Jim Jackson, playing for his 10th NBA team in eight seasons, seems to have finally found favor in Houston, where Rockets coach Jeff Van Gundy has made him a starter and calls him a team leader.

"Coach always compliments him," teammate Maurice Taylor told the Houston Chronicle. "And we kind of mess with him a little bit, because we say he's coach's pet.

"He don't like it too much, but hell, people in jail don't like being there. Some things you've just gotta live with."

No Sugarcoating it

Boxing writer Bert Sugar says he knows where all the top heavyweight prospects have gone.

"The heavyweight has gone north — as in, north of 250 pounds," he said during an Amateur Athletic Foundation online interview. "A kid who's 250 pounds and reasonably coordinated is better off being a football player. He gets a college scholarship, a signing bonus when he turns pro, a pension plan, all kinds of safety nets.

"A fighter gets his brains bashed in.

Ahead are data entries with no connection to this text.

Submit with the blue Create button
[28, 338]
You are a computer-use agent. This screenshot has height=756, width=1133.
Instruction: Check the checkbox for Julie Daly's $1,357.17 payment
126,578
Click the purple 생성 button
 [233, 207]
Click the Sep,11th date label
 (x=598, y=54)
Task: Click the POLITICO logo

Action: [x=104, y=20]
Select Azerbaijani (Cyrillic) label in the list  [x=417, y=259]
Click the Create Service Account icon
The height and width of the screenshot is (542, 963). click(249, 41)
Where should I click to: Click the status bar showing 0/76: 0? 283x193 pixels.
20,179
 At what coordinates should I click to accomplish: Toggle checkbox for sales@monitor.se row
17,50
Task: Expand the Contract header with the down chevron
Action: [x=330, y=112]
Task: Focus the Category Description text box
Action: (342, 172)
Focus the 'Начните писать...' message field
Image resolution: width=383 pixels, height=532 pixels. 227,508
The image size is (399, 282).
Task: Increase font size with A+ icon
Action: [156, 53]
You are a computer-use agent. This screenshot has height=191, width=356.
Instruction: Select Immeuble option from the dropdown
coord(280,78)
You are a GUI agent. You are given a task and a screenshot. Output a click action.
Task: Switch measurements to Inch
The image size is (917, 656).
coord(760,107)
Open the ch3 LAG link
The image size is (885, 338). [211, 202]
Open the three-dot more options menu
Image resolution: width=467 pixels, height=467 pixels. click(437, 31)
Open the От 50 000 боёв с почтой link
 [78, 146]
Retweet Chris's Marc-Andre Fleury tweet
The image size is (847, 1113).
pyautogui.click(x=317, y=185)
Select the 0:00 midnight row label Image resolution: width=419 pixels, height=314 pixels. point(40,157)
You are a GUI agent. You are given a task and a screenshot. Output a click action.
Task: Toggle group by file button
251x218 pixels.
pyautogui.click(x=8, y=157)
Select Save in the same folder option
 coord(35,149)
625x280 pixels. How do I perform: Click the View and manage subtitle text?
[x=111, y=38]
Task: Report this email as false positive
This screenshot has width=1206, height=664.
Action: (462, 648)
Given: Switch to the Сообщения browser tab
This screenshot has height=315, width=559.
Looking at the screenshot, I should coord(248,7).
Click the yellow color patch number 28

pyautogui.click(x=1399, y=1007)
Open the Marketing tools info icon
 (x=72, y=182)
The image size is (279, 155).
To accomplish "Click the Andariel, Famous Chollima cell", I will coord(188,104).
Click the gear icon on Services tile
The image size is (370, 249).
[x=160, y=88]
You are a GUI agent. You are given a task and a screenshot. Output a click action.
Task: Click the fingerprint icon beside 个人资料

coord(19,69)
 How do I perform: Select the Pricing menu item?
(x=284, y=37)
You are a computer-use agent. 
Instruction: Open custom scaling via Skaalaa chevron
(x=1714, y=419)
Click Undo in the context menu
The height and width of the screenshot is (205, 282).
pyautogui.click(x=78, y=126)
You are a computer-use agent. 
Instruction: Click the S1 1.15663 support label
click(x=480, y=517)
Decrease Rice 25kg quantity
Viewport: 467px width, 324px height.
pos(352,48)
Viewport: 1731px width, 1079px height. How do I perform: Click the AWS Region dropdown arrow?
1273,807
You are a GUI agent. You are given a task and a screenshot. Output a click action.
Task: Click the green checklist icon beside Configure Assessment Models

Anyone with a quarter of a brain who thinks this out will choose football."

Talking the Talk

• T.J. Simers of the Los Angeles Times, with a holiday movie review: "Billy Bob Thornton wasn't a bad choice to play the bad Santa, but imagine the turnout in theaters if Bobby Knight had been given that part."

• Ron Bell of New Orleans, to The Associated Press, on the secret to becoming the Super Bowl of Electric Football's only three-time winner: "I know my players have no thoughts or emotions, but they don't know that."

• Cam Hutchinson of the Saskatoon StarPhoenix, on tennis stars Lleyton Hewitt and Kim Clijsters announcing their engagement: "Being a non-Olympic event, the bride will wear Fila."

Turning over a new Leif

The boys teams at Waverly (Neb.) High School are known as the Vikings, but not the girls' squads. No, they're the Viqueens.

With thinking like this, just be glad Waverly's boy mascot isn't the Bulls.